On 19/06/23 09:54, Jan Beulich wrote:
On 16.06.2023 17:54, Roberto Bagnara wrote:
On 16/06/23 01:26, Stefano Stabellini wrote:
On Thu, 15 Jun 2023, Roberto Bagnara wrote:
+   * - Unspecified escape sequence is encountered in a character constant or a 
string literal token
+     - X86_64
+     - \\m:
+          non-documented GCC extension.

Are you saying that we are using \m and \m is not allowed by the C
standard?

The C standard does not specify that escape sequence, so what is
done with it, in particular by the preprocessor, is not specified.

Isn't it rather that gcc doesn't follow the spec to the word here?
As per what preprocessing-token can be, anything that isn't (among
other things) a string-literal or a character-constants falls under
"each non-white-space character that cannot be one of the above".
Hence since "\mode" doesn't form a valid string literal, it would
need to become (using '' notation for separation purposes, not to
indicate character constants) '"' '\' 'mode'. Which of course would
break what subsequently are string literals, as the supposedly
closing double-quote would now be an opening one.

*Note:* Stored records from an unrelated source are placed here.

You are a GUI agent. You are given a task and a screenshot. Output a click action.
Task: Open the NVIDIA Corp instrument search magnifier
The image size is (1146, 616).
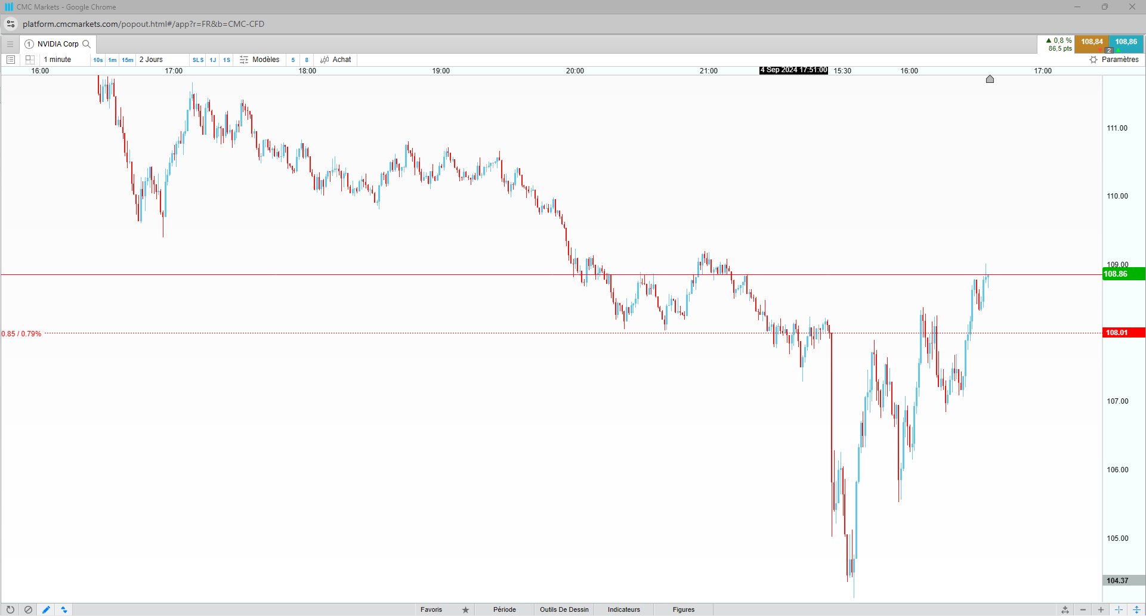tap(87, 44)
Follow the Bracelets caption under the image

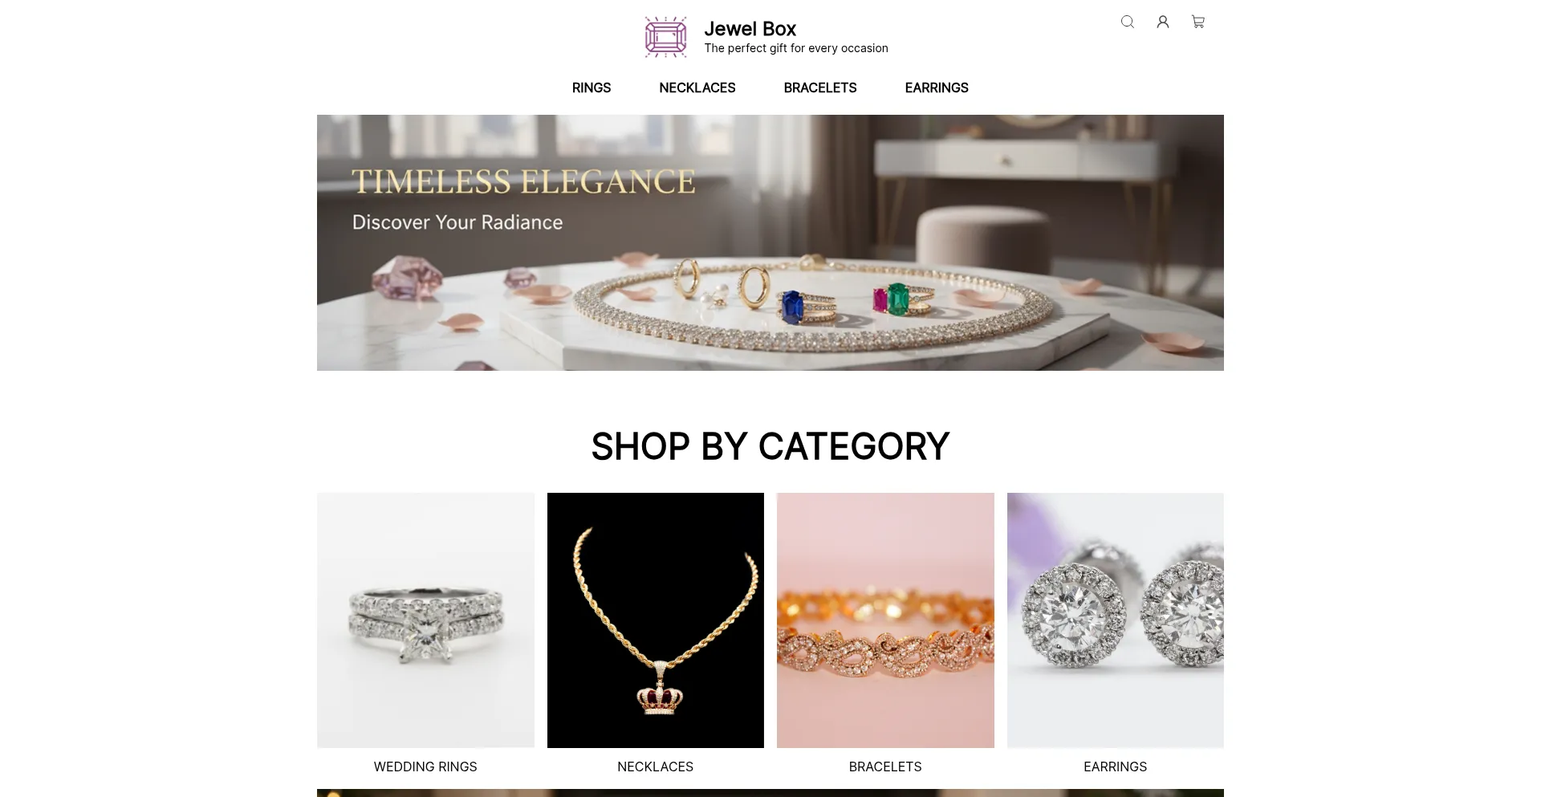[x=885, y=767]
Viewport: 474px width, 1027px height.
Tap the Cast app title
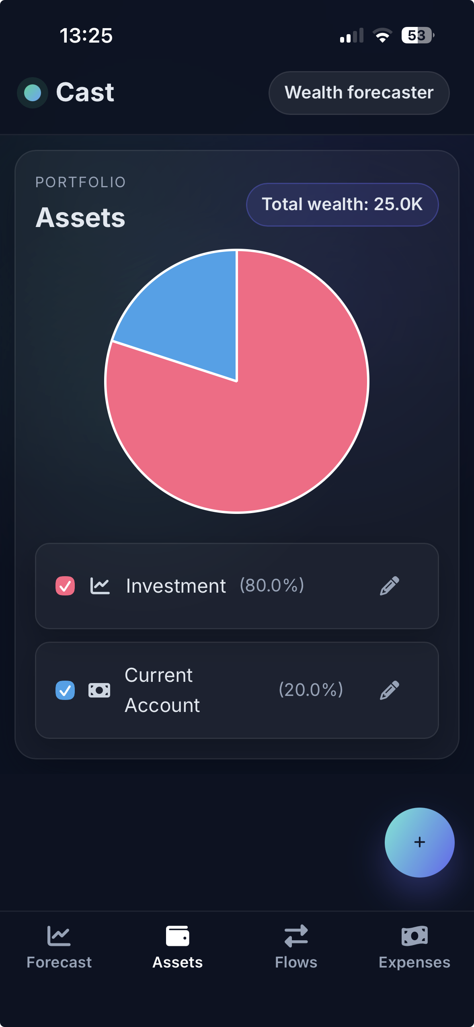pyautogui.click(x=85, y=92)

Which in turn is
presumably the reason why gcc (and probably other compilers as well)
behaves the way it does.

After a significant amount of work on the matter, we came to the
following conclusions:

1) In this matter, the C Standard is not at all clear regarding
   the conditions upon which it is legitimate placing undefined
   escape sequences in the sources.
2) The GNU C preprocessor manual says nothing in this regard.
3) Experimenting with a lot of compilers, it seems all implementers
   have filled the dots in the same way, that is: during translation
   phase 3, escape sequences are considered for the sole purpose
   of getting preprocessing tokens right; escape sequences, whether
   defined or undefined, are left untouched and passed over to translation
   phase 4.

Summarizing, we are now convinced that what we are facing is one
of the cases (there are many of them), where the C Standard is
not being clear, and not a case of undefined behavior.  Xen use
of \m guarded by __ASSEMBLY__ is thus correct and not problematic.
Indeed, the check for undefined escape sequences can only
be done after preprocessing.  I have asked that ECLAIR
is suitably amended.

Thank you all, and particularly to Jan, for the perseverance.